How to find internal links and linking opportunities?

Internal Link Analysis in Google Search Console

Google Search Console is the best internal link analyzer tool. It reflects the data that Google sees. Certain links or web pages might not be indexed by Google, but SEO tools have identified them.

Where to find internal links in Google Search Console? 

You can locate internal as well as external links in the left main navigation bar at the bottom just above the settings.

You’ll find two columns for the internal and external links. Let’s quickly go over the three external link tables. External links are backlinks from other domains linking to your website:

  • Top linked pages: Which pages have the most backlinks. If you click “more” you can see the number of links and sites. Sites are the number of domains. This number is different because one site can link multiple times to the same URL of your website.
  • Top linking sites: Which sites have the most links pointing to your domain. If you click on “more” you can see how many links each site has across how many targeted pages on your website. By clicking on each external site, you can get a detailed breakdown of which pages the external site links to.
  • Top linking text: Which anchor texts have been used for the external links. Unfortunately, you can’t get more insights like how often, or from which site you received which anchor text in this report.

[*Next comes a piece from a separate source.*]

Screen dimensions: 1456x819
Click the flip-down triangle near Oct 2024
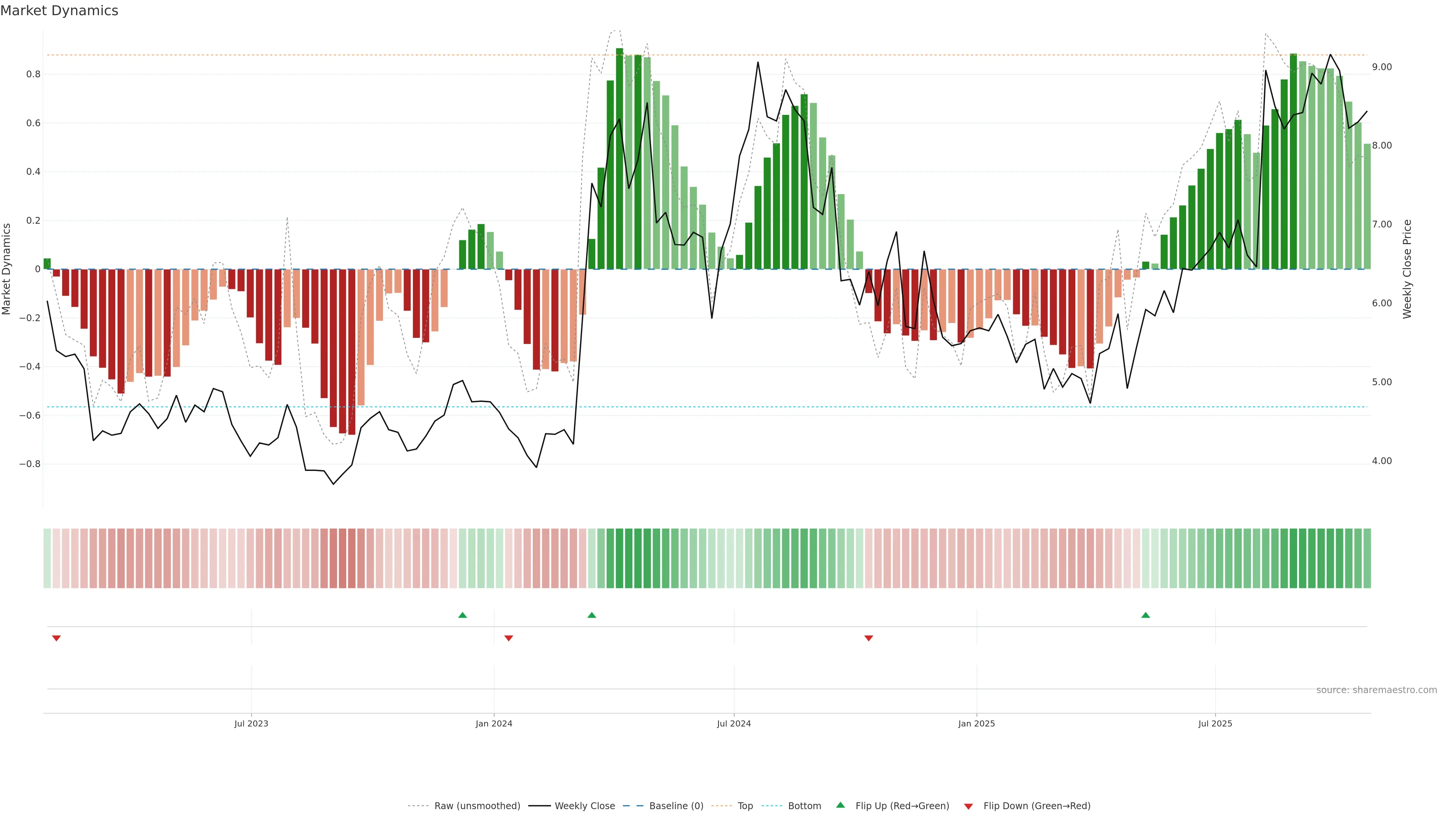point(869,638)
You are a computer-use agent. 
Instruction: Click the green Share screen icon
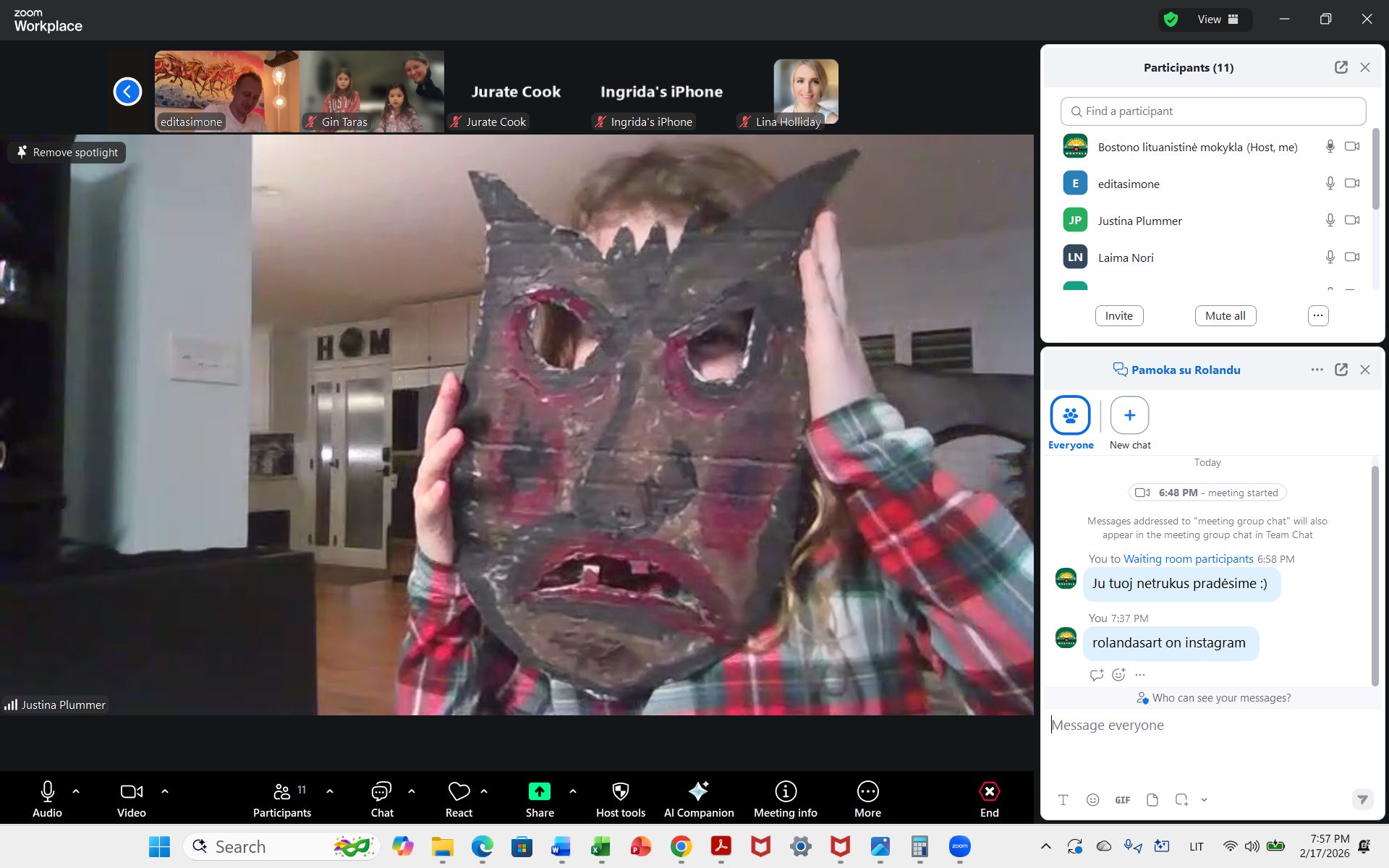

Why do we talk about external links in the internal link analysis?

Backlinks are like an “upvote” for a page on your website. The external link tells search engines that the linked-to page is valuable and authoritative. This signal can be inherited by other pages.

The so-called link juice will give your other pages a leg-up. Whenever you link from a page that has many backlinks to other internal pages, you increase their link equity and SEO potential.

Internal Links in Google Search Console

You can see the top internally-linked pages and get a detailed view of which pages link to that page by clicking on the URL.

You will see that the static navigational links will result in the highest count because they are receiving links from every page. 

What to look for in the internal link analysis report? Filter by ascending instead of descending and look for pages that only receive one or a few internal links. Increase links to those pages.

Internal Link Analysis in Google Analytics

The internal link analysis in Google Analytics is less to show the number of links and anchor texts, but to identify opportunities for contextual links. One goal of contextual links is to boost user engagement. By looking at SEO Google Analytics reports, you can find pages with high exit and bounce rates. Bounce rate could mean a wrongly matched search intent, that all answers have been answered, or no clear call-to-action to keep engaged.

Internal Link Analysis in your CMS & SEO Tools

This link audit varies from CMS and SEO tools. In WordPress for example, you can see all incoming and outgoing internal links in the post dashboard.

Ahref has other features and metrics than SEMRush or Ubersuggest. In SEMRush, for example, you should pay attention to the ILR Score (Internal LinkRank Score).